Manuel Gava (born 20 February 1991 in Pieve di Cadore, Italy) is a German-Italian politician of the Social Democratic Party (SPD) who was a member of the Bundestag for Osnabrück City from 2021 to 2025.

==Early life and education==
Gava was born in the Dolomite region of Pieve di Cadore in Italy. After moving to Germany, he grew up in Taunusstein in Hesse. After completing secondary school at the IGS Aar, he initially worked in his father's ice cream parlour. In 2010, he moved to a company for ice cream supplies. In 2012, he came to Osnabrück.

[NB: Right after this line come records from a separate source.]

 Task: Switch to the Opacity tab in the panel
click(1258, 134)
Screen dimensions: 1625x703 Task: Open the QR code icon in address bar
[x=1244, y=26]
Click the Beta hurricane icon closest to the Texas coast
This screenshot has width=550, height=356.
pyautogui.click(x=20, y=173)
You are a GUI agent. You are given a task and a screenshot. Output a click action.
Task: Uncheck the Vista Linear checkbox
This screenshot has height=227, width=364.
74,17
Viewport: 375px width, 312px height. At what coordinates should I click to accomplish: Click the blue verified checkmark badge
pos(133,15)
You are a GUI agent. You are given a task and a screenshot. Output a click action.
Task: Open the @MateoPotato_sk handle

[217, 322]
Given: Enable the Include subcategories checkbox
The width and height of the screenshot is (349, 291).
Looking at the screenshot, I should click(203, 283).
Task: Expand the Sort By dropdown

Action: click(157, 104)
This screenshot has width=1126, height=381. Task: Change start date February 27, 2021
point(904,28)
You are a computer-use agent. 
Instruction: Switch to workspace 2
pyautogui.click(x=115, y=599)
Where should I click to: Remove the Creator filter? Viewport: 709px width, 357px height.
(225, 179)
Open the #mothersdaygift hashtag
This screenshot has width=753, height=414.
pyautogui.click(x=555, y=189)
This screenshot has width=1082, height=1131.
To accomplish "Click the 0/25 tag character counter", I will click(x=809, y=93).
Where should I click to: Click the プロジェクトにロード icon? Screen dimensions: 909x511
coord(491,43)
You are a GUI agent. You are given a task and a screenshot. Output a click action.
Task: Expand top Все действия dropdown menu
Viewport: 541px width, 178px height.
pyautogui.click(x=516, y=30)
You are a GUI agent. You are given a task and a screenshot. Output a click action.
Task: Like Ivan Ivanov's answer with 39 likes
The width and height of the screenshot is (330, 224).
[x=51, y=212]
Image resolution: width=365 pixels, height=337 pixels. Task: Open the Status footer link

Since then, he has been working for a wholesale company that supplies bakeries, confectioners, catering businesses and ice cream cafés. Initially, Gava worked there in field sales and has been sales manager since 2019.
According to his own information, Manuel Gava is single.

==Political career==
===Early beginnings===
Gava joined the SPD in 2016 and a year later became deputy chairman of the Juso AG Osnabrück city. In 2018, he took over the chairmanship and kept it until March 2019. Since February 2018, he has been the deputy chairman of the local association Altstadt-Westerberg-Innenstadt of the Osnabrück SPD.

Since March 2019, Gava has been chairman of the Osnabrück Stadt SPD sub-district.

In August 2020, the subdistrict nominated him as a direct candidate for constituency 39 in the 2021 German federal election.

The relevant constituency delegates' conference, which included delegates from the district municipalities of Belm, Georgsmarienhütte, Hagen, Osnabrück, Hasbergen and Wallenhorst, then elected him as one of the challengers to Mathias Middelberg (CDU), who was directly elected in 2017. On 26 September 2021, he took the direct mandate from the latter in the Bundestag election. Gava came to 30.3 percent, Middelberg to 29.2 percent of the first votes. Gava thus represents the Osnabrück Stadt.

===Member of the German Parliament, 2021–2025===
In parliament, Gava has been serving on the Committee on Labour and Social Affairs and the Committee on Economic Cooperation and Development.

In addition to his committee assignments, Gava is part of the German-Italian Parliamentary Friendship Group, the German-Brazilian Parliamentary Friendship Group and the German Parliamentary Friendship Group for Relations with the Andean States.

Within his parliamentary group, Gave is part of a working group on migration and integration and chairs a discussion group on Latin America and the Caribbean.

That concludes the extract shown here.